Start of Block

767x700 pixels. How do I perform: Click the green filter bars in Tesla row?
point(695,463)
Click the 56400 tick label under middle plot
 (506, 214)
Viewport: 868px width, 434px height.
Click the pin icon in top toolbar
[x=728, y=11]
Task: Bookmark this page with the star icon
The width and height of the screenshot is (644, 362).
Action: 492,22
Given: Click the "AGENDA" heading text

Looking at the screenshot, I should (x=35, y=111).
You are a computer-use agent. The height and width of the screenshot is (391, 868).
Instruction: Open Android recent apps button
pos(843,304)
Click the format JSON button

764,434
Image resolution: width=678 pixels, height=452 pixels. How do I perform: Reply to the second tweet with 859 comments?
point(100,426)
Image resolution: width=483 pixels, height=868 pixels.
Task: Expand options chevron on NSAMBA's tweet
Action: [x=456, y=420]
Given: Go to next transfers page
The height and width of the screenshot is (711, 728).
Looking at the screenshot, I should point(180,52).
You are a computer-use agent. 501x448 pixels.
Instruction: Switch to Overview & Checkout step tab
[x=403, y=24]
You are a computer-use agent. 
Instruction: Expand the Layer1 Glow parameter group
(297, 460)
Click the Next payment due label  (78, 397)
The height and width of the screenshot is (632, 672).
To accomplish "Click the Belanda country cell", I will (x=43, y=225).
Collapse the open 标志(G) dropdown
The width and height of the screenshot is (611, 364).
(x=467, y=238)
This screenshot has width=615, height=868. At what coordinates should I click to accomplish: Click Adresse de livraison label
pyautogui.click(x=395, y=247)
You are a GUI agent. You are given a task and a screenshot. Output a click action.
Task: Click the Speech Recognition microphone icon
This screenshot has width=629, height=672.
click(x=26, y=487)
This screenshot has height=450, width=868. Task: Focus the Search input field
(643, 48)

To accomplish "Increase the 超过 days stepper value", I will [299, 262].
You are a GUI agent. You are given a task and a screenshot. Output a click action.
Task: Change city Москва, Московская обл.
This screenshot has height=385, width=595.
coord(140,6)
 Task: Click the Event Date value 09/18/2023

End of Block

● **WHAT YOU NEED TO DO**: From the line containing "This screenshot has width=615, height=868." through the final line of the listing above, retype every line exactly; leave out everything else.

● **YOUR RESPONSE**:
This screenshot has width=615, height=868. At what coordinates should I click to accomplish: Click Adresse de livraison label
pyautogui.click(x=395, y=247)
You are a GUI agent. You are given a task and a screenshot. Output a click action.
Task: Click the Speech Recognition microphone icon
This screenshot has width=629, height=672.
click(x=26, y=487)
This screenshot has height=450, width=868. Task: Focus the Search input field
(643, 48)

To accomplish "Increase the 超过 days stepper value", I will [299, 262].
You are a GUI agent. You are given a task and a screenshot. Output a click action.
Task: Change city Москва, Московская обл.
This screenshot has height=385, width=595.
coord(140,6)
 Task: Click the Event Date value 09/18/2023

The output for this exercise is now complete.